Otherwise, it would be a demonstration of his incompetence, and no matter what, it would be difficult to explain upon returning to Great Chu.
Therefore, no matter how much he wanted to be willful, his latitude was quite limited. More importantly, he needed to exploit the contradictions between Shu generals and among the various sons of the Shu Lord.
However, although Long Xiang Marquis Wang Yong knew Han Qian harbored ill intent, hearing him say this, he couldn’t help but feel somewhat tempted.
With his mother consort having died early, although Qing Yang remained favored as before, he had long since left the palace to establish his own household. He saw his father only a few times each year, so their emotional bond had naturally grown thin.

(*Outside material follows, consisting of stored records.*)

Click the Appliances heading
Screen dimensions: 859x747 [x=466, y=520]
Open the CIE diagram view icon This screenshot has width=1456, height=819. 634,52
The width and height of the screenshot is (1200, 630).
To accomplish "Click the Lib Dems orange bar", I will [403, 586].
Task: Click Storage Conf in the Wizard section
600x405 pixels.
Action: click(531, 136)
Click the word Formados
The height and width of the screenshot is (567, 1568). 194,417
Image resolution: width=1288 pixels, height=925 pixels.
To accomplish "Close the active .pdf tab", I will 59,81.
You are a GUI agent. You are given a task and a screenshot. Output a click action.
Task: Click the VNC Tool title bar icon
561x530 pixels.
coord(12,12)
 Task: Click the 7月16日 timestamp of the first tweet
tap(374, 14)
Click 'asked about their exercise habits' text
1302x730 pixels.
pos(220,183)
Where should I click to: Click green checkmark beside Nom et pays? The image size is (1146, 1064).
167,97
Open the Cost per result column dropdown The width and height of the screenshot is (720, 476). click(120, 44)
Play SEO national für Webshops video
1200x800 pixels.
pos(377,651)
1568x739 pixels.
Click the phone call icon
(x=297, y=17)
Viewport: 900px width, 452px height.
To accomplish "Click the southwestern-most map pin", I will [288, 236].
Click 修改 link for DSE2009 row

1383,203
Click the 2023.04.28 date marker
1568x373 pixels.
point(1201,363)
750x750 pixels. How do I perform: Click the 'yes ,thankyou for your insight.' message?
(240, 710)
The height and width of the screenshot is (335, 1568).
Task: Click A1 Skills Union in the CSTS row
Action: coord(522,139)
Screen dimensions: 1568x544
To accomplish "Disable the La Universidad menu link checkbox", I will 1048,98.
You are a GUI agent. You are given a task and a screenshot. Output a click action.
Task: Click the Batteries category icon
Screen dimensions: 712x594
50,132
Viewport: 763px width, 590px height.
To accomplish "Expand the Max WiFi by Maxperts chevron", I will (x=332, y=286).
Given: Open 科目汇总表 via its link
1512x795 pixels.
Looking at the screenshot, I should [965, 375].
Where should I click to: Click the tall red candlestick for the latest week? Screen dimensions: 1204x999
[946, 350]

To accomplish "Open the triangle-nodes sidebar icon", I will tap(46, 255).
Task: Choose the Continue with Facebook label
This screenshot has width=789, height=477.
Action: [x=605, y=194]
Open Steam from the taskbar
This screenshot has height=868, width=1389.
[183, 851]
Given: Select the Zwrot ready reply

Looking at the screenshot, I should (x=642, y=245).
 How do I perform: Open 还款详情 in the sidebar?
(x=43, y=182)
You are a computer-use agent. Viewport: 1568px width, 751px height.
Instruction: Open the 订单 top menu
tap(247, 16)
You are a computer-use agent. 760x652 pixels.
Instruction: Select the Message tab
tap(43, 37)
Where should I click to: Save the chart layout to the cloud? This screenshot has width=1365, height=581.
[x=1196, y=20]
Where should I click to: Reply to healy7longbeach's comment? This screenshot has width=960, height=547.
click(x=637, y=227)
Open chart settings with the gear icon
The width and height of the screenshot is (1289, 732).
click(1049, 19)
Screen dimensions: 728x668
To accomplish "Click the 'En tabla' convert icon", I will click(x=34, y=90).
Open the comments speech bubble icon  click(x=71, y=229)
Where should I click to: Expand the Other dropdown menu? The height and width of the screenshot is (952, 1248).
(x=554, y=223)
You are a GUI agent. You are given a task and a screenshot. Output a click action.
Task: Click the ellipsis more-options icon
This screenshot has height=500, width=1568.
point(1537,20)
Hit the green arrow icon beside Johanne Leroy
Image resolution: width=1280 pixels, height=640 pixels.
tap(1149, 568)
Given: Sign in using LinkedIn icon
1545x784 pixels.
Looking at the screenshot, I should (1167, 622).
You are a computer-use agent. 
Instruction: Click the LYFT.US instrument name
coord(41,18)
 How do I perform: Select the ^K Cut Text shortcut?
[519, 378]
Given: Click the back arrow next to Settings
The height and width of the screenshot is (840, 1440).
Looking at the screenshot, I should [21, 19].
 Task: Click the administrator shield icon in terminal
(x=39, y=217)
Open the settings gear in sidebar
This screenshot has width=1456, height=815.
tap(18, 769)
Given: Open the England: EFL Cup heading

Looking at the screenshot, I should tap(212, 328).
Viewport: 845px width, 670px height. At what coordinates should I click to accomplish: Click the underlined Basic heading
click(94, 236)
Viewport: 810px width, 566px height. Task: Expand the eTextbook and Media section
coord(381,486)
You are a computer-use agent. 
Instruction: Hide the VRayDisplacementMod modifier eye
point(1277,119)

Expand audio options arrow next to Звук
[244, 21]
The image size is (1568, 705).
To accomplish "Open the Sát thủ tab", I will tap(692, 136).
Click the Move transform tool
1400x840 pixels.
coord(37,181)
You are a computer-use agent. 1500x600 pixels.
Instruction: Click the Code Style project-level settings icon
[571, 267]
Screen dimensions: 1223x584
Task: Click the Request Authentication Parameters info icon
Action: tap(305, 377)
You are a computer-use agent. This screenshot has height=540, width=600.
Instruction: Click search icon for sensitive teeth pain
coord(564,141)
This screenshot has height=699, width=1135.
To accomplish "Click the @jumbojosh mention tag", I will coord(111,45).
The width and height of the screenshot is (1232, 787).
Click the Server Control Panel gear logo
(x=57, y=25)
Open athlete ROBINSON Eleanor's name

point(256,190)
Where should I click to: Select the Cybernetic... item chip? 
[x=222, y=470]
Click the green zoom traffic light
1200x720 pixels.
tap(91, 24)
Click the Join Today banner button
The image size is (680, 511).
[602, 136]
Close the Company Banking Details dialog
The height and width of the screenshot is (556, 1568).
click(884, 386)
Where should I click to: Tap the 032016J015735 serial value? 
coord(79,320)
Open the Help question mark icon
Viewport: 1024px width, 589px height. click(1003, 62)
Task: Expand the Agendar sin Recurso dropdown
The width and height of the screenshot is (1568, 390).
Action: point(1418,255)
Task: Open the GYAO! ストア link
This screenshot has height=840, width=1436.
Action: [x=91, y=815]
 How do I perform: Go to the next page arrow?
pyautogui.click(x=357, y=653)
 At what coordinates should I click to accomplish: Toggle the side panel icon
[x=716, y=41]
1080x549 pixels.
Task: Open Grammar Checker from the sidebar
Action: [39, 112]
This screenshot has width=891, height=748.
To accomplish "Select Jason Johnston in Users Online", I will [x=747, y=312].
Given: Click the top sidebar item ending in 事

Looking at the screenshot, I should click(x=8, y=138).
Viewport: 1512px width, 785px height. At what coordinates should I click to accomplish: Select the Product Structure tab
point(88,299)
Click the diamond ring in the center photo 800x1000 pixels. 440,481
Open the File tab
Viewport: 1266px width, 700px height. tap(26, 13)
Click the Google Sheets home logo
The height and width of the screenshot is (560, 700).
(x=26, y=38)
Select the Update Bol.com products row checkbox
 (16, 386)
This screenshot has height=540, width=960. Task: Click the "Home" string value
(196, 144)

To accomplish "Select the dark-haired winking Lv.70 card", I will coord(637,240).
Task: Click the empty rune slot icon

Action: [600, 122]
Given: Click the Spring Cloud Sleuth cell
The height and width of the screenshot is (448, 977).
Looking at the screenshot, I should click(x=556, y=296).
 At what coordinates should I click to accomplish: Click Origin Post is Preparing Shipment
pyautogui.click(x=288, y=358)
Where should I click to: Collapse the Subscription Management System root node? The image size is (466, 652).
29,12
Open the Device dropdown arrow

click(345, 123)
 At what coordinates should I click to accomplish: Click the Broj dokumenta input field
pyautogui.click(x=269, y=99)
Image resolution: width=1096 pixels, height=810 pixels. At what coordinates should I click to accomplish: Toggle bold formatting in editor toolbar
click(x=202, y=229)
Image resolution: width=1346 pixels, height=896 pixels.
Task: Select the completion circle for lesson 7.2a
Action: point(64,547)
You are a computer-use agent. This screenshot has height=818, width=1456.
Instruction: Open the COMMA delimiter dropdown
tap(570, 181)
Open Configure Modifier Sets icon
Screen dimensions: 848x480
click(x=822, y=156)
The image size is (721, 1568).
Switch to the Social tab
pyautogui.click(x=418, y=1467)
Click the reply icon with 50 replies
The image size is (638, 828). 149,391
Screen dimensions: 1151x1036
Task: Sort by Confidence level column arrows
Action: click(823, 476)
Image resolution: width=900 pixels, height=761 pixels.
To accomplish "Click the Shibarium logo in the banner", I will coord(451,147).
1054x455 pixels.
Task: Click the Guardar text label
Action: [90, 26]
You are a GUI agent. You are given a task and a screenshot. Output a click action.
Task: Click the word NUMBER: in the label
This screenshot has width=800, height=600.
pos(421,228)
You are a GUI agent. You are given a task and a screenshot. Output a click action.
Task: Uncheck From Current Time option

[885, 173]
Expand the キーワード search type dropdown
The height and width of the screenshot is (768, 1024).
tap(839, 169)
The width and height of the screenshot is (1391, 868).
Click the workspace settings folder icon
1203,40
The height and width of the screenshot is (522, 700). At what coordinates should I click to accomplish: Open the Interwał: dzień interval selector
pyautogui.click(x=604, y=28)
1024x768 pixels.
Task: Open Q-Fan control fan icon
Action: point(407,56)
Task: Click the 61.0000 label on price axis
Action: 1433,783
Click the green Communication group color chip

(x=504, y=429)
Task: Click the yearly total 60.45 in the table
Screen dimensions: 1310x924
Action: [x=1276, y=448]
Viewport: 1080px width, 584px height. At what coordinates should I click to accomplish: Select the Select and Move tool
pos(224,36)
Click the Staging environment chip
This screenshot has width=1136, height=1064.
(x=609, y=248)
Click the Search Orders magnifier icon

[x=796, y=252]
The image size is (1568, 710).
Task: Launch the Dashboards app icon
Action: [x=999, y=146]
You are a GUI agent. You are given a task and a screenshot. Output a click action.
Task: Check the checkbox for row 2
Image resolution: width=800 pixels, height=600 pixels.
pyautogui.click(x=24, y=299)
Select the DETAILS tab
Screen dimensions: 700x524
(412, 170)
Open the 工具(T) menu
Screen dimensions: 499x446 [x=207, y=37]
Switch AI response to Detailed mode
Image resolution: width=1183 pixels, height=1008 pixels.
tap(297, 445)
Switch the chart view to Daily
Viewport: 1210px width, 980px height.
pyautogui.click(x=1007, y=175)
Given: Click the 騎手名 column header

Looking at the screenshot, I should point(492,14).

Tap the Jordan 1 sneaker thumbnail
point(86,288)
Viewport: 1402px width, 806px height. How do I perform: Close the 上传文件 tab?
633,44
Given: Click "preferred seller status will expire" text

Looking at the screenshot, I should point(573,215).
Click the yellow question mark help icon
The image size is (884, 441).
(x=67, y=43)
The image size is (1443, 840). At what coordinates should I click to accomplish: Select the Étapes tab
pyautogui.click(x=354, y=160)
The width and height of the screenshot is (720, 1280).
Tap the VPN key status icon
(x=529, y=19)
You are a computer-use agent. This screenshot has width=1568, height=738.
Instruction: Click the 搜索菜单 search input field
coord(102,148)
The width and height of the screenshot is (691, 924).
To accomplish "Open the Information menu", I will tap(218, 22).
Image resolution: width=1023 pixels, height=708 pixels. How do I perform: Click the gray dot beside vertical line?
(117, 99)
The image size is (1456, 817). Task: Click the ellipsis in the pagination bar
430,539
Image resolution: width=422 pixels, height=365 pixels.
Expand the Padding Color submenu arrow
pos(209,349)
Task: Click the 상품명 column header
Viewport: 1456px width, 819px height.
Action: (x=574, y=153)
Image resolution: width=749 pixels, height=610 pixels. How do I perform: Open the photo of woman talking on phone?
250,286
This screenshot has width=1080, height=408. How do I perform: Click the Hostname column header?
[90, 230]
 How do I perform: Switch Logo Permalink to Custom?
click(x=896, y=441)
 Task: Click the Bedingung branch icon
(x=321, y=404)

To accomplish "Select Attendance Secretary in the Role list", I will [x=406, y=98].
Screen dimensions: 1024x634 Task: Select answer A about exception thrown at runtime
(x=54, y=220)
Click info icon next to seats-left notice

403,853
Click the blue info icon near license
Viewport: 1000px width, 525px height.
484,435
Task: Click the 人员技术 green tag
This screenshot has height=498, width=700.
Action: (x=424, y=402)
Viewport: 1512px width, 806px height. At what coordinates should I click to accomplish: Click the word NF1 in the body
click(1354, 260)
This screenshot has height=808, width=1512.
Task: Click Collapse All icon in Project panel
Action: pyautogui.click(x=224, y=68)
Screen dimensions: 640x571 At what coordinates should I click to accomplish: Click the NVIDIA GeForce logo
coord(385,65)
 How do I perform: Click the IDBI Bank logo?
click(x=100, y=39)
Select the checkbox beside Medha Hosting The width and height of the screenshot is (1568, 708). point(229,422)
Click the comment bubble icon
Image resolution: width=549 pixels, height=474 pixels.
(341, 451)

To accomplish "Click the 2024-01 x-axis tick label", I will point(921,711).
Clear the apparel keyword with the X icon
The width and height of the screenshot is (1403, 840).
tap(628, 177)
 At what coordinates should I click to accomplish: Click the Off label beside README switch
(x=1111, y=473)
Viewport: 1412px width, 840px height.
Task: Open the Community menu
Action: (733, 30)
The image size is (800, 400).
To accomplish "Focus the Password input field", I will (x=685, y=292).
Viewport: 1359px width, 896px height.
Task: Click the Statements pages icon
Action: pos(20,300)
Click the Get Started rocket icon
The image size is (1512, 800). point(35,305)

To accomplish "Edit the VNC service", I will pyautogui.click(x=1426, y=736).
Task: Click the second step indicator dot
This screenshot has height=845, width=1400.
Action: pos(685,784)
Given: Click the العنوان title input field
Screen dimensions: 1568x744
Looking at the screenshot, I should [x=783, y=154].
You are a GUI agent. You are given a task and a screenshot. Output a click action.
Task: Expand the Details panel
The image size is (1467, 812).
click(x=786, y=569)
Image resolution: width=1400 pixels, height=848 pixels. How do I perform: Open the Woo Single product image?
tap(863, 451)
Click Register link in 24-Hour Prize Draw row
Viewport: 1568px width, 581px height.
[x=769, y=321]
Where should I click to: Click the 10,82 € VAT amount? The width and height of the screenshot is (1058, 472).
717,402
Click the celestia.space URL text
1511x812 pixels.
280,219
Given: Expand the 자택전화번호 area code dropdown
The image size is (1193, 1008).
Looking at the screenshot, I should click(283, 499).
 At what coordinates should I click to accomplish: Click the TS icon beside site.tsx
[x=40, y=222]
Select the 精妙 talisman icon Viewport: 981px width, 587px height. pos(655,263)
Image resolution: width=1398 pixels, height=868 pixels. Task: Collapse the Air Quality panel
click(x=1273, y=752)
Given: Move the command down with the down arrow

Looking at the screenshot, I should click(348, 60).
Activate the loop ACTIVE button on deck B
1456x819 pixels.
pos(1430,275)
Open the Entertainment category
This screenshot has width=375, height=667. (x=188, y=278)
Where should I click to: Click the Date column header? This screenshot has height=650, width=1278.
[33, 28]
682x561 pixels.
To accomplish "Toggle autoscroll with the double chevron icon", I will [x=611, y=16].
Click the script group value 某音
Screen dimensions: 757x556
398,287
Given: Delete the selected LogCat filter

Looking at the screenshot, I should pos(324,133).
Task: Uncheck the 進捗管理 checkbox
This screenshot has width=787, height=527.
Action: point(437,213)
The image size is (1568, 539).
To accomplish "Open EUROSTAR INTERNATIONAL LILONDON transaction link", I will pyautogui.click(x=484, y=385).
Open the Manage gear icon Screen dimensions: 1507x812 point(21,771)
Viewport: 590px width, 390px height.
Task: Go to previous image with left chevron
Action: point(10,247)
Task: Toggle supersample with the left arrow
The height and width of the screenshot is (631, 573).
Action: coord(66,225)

On one hand, he lacked support from his maternal clan; on the other, he was wary of the Qingjiang Marquis’s suspicions. Ordinarily, besides devoting himself to poetry and Buddhist matters, he had no achievements in military or political affairs, which had made him increasingly unfavored by his father.
He knew his father placed great importance on the Chu army’s performance in the Jingxiang campaign and had always guarded against the Liang army possibly preparing to attack the Shu state at any moment. If he could truly claim credit for obtaining the whirlwind catapult designs, he could to some extent improve his father’s view of him.
Of course, if he bit the hook too easily, he would likely be looked down upon, wouldn’t he?